There is nothing more urgent in the world today than to get people vaccinated against COVID-19. Fail to do so, and the pandemic drags on inevitably. Make it happen and we can begin contemplating a world beyond the misery of today.
But we are finding, as we have throughout this pandemic, that the ingrained rules that our societies are built on do not vanish simply because there is a deadly disease stalking the land. The disparities built into our world are being replicated over and over again, and now they are causing the vaccines to be rolled out in deeply unequal ways.
The stories are everywhere. White people, rich people, and powerful countries are all getting the vaccine in disproportionate numbers while the rest of the world finds itself either lagging behind or shut out entirely—this despite the fact that people of color and poor people have borne the brunt of the pandemic.
An Associated Press story this weekend looked at who was getting the vaccine across the U.S. and found the same thing, over and over and over again:
An early look at the 17 states and two cities that have released racial breakdowns through Jan. 25 found that Black people in all places are getting inoculated at levels below their share of the general population, in some cases significantly below.
That is true even though they constitute an oversize percentage of the nation’s health care workers, who were put at the front of the line for shots when the campaign began in mid-December.
— In Philadelphia, Black people are 40% of the population but just 14% of the people vaccinated in the city so far. Hispanics are 15% of the population and 4% of the vaccine recipients.
— In Chicago, Black people make up 30% of the population but only 15% of those vaccinated. With Hispanics, the numbers are 29% versus 17%.
Data released by New York City over the weekend is straightforward and grim. “Three white residents receive a COVID-19 vaccine for every Black or Latino person in the city,” Gothamist reported on Sunday.
It’s not just the U.S. A New York Times story on Sunday contains this startling statistic about sub-Saharan Africa:
So what is going on here? A charitable reading of the disparity in the U.S. would suggest that some of the numbers are being skewed by the overrepresentation of white Americans in the 65-and-over categories that are mostly eligible for the vaccine. But that is itself a sign of racism’s toll; COVID-19 has widened already-existing gaps between Black and white life expectancy and has sent Black and Latinx life expectancy tumbling at disproportionate rates. You could chalk it up to greater rates of vaccine hesitancy among communities of color, but that, too, is a symptom of white supremacy.
No matter where you start, you wind up at the same place: a racist society producing racist outcomes.
You can see how this plays out even in ways that might not seem so directly linked. Take this damning and enraging New York Times story from Monday about New York Gov. Andrew Cuomo’s sidelining health experts in his state’s vaccine rollout. As the Times reported, Cuomo tossed aside models that had been in the works for literal decades and instead made up his own plan on the fly, with the help of lobbyist buddies.

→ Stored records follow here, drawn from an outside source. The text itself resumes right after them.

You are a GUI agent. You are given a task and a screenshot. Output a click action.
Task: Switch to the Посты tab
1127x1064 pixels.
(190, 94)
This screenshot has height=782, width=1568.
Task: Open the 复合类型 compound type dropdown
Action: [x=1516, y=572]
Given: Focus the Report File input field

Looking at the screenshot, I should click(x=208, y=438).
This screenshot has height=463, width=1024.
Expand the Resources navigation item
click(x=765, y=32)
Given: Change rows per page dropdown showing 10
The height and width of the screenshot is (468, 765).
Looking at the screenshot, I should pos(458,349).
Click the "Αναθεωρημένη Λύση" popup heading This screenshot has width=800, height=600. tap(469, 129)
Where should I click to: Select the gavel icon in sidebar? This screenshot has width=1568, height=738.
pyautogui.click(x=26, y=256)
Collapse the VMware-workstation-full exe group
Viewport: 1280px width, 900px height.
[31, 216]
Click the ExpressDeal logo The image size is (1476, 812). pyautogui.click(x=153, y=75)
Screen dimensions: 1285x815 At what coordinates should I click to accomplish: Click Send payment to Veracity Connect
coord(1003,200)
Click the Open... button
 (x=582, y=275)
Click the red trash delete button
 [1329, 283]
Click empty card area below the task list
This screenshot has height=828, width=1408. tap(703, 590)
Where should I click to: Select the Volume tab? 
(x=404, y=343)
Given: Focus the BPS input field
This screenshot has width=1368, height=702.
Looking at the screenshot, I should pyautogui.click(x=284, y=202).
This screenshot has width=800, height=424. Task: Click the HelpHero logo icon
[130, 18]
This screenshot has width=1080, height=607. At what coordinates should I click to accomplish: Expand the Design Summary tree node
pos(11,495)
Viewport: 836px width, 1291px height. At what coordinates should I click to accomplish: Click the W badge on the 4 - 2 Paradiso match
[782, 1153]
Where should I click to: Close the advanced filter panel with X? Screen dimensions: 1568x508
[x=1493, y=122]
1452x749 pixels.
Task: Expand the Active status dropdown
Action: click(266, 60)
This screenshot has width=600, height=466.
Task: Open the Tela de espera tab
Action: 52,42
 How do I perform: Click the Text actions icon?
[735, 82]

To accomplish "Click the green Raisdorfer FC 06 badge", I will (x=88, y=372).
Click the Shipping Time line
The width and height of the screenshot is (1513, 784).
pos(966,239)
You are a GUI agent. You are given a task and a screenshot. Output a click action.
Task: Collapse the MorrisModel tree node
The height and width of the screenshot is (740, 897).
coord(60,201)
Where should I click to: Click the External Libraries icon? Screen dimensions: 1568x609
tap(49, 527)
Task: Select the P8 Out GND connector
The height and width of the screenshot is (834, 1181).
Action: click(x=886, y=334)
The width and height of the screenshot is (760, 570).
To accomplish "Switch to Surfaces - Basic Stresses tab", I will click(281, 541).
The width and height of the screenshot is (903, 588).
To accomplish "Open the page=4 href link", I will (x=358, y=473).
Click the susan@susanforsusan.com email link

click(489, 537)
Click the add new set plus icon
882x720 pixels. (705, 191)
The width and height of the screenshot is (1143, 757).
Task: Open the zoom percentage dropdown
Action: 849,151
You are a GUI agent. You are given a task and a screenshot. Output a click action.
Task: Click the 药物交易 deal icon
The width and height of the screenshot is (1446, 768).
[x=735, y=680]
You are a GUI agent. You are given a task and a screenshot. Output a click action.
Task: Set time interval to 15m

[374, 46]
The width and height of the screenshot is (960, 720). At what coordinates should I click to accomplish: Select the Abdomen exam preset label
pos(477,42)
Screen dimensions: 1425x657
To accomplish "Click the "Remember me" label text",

And guess what happened (emphasis mine):
The state designated as a regional vaccination hub in New York City not the city’s 6,000-person Health Department, but rather the Greater New York Hospital Association, a trade group with a multimillion-dollar lobbying arm that had been a major donor to the governor’s causes.
The approach included narrow eligibility rules and suffered from a lack of urgency by some hospitals. That led to fewer doses being administered in the early weeks, followed by abrupt shifts in policy that created a kind of free-for-all among those searching for vaccine appointments, according to interviews with more than two dozen current and former health officials, county leaders, vaccination experts and elected officials.
Who wins in a “free-for-all”? Who benefits when the government puts up barrier after barrier to a vaccine, including an inscrutable online application? You guessed it: white people, rich people, well-connected people—people with the time and effort and money to jump the line, or to stay on the phone, or to sit at their computer for hours, or to travel long distances to get a shot.
The immediate answer to all of this is clear: Governments at every level have to actually prioritize the equitable distribution of the vaccine. When there is no decent, competent response from the state, everyone is left to fend for themselves. Moreover, when the government response falls away, the rest of us fall into the same patterns we’ve been in throughout this crisis: shaming and blaming each other rather than training our attention on the people nominally in charge of getting us out of this thing. If the state gets its act together and delivers vaccines on the scale and in the way they should be delivered, we will not have these problems.
The broader answer to the situation is the same one as always: the destruction of white supremacy and everything that goes along with it.